▸ Source extract
↓
The FBI, which has spent only a few days on the investigation, will not be submitting a conclusion as to who’s telling the truth in the case.


Ford’s attorneys said in a statement Wednesday after McConnell’s action that the FBI supplemental investigation did not include an interview with Ford or others.

“An FBI supplemental background investigation that did not include an interview of Dr. Christine Blasey Ford — nor the witnesses who corroborate her testimony — cannot be called an investigation,” they said. “We are profoundly disappointed that after the tremendous sacrifice she made in coming forward, those directing the FBI investigation were not interested in seeking the truth.”

The FBI supplemental background investigation materials were delivered to the White House Wednesday night, it said in a statement.

Sources briefed on the schedule said Senate Judiciary Committee Chairman Sen. Chuck Grassley, R-Iowa, will be the first to see it at 8 a.m., followed by ranking Democratic member Sen. Dianne Feinstein, D-Calif., at 9 a.m.

The other GOP members on the Judiciary Committee will get it at 10 a.m., and the Democrats on the panel can view the report an hour later.

Others senators will have access to the report afterward.
↑
▸ Dataset content
↓
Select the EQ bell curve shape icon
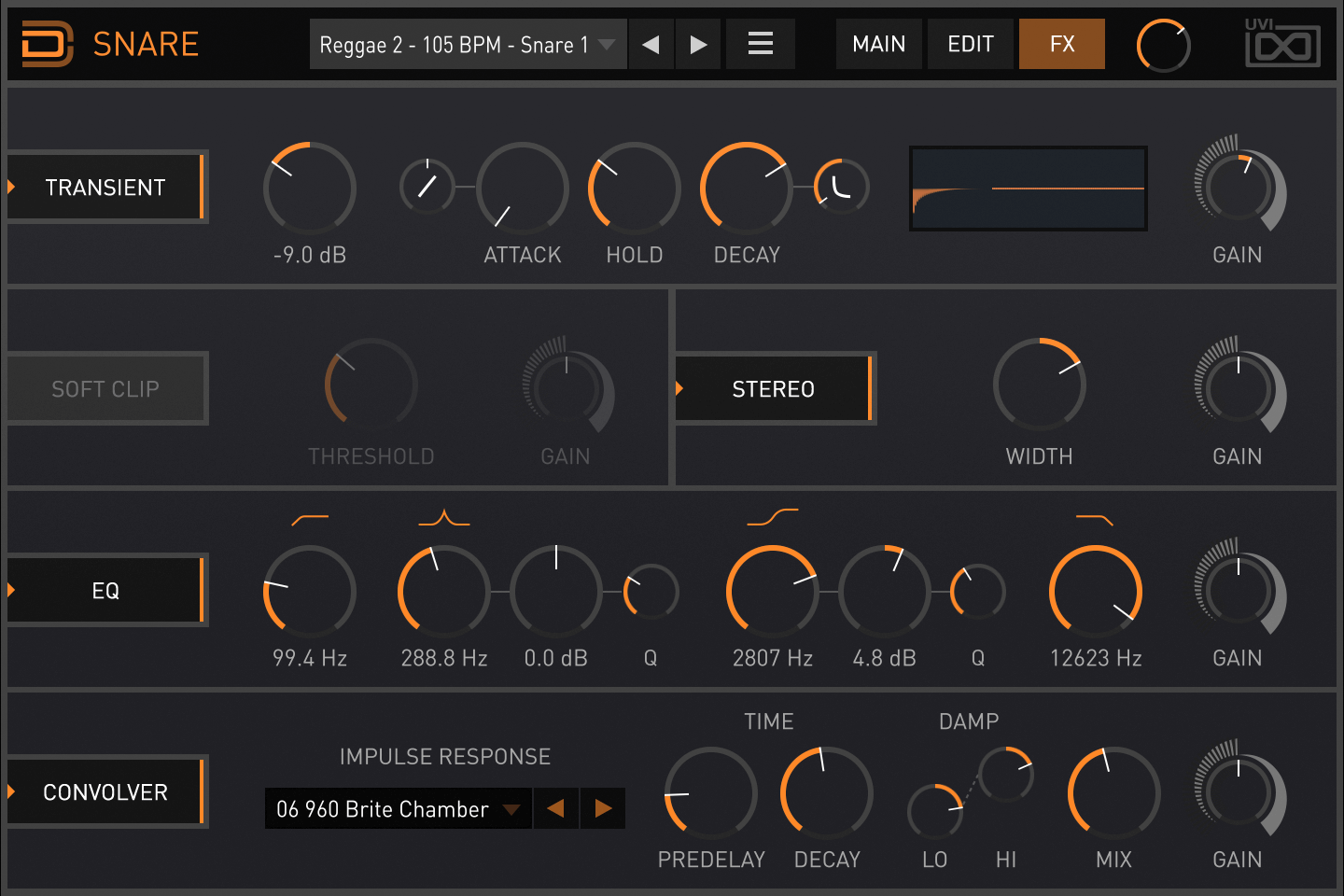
↑
▸ Work to be completed
Transcribe, word for word, the portion of the FBI investigation excerpt above that opens with the words containing "Sources briefed on" and closes with "an hour later.".

▸ Answer to the problem
Sources briefed on the schedule said Senate Judiciary Committee Chairman Sen. Chuck Grassley, R-Iowa, will be the first to see it at 8 a.m., followed by ranking Democratic member Sen. Dianne Feinstein, D-Calif., at 9 a.m.

The other GOP members on the Judiciary Committee will get it at 10 a.m., and the Democrats on the panel can view the report an hour later.